Bahçelerimizde ki ağaçları biz budardık. Doğada ki ağaçlar yükünü taşıyamadıkları dallarından besinleri geri çekip o dalların kurumasını sağlarlar. Rüzgarlarda yere düşen bu kuru dalları toplar büyük bir ateş yakardım. Ateşin köz olmasını beklemeden ve turna balıklarını temizlemeden bu ateşin üzerine atar, yanan dallarla örter, böğertlen toplamaya giderdim. Ayaklarımın dibinde kırmızı göğüslü nar bülbülleri uçuşur, bir kurbağanın suya atladığını duyar, ezdiğim kekiklerin kokuları burnuma gelirdi. Sonra dönüp, sönmeye yüz tutmuş ateşin içinden, kapkara olmuş turna balığını alırdım. Yanmış pullu derisini kaldırdığımda lezzetsiz ama bembeyaz bir et ortaya çıkardı. “Ama bu Sakarya balıklarının etinin lezettinden ziyade, isimleri hoşuma giderdi. Oklama, Cılbık, Hosgün… Sakarya balıkları isimleriyle beraber yendiği için lezetlidir.(Sait Faik –Sakarya Balıkçısı)”

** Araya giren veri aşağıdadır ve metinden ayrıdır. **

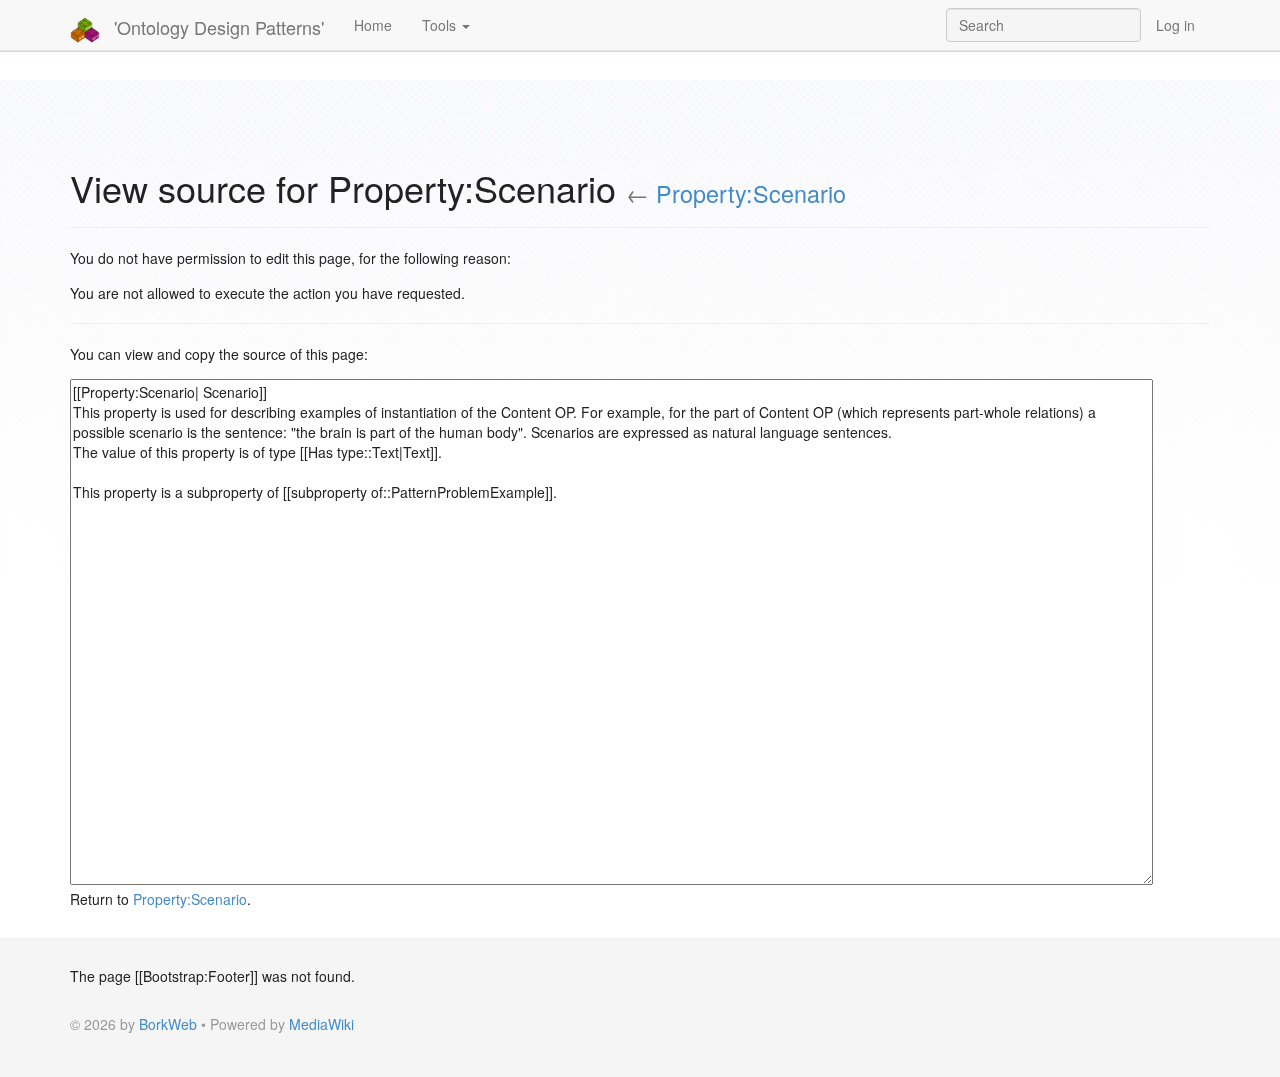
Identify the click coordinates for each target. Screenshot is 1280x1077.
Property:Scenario (751, 193)
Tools (441, 25)
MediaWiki (321, 1024)
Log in (1175, 25)
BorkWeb (168, 1024)
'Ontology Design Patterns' (216, 27)
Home (373, 25)
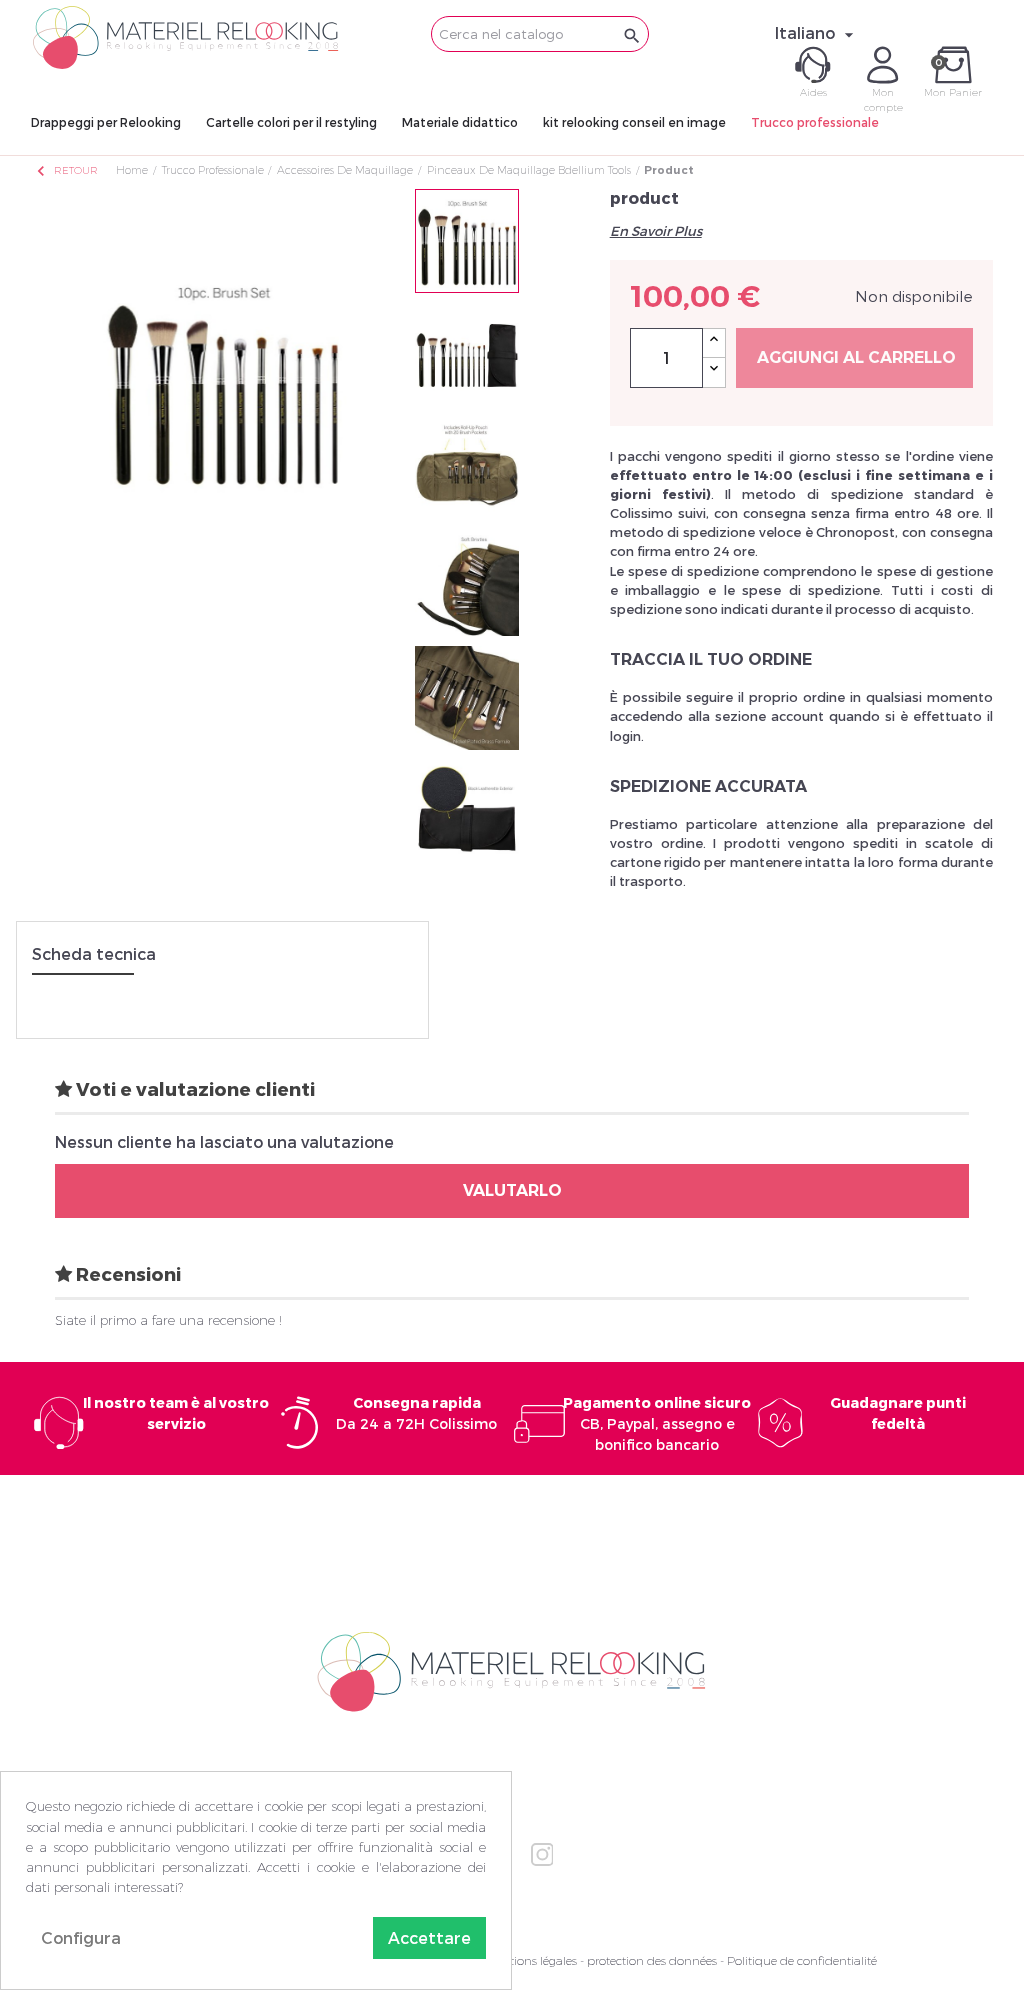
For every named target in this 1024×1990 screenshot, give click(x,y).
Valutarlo (512, 1190)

Balığımı yedikten sonra güneş Firüzköy’ün arkalarına çekilmiş olur, bu saatte gölün kenarındaki akağacın gölgesi de gölün suyuna düşerdi. Ben tekneyi tam bu gölgeye denk gelecek şekilde demirler, oniki yaşımda keşfettiğim Panait İstrati’nin kitaplarını okurdum.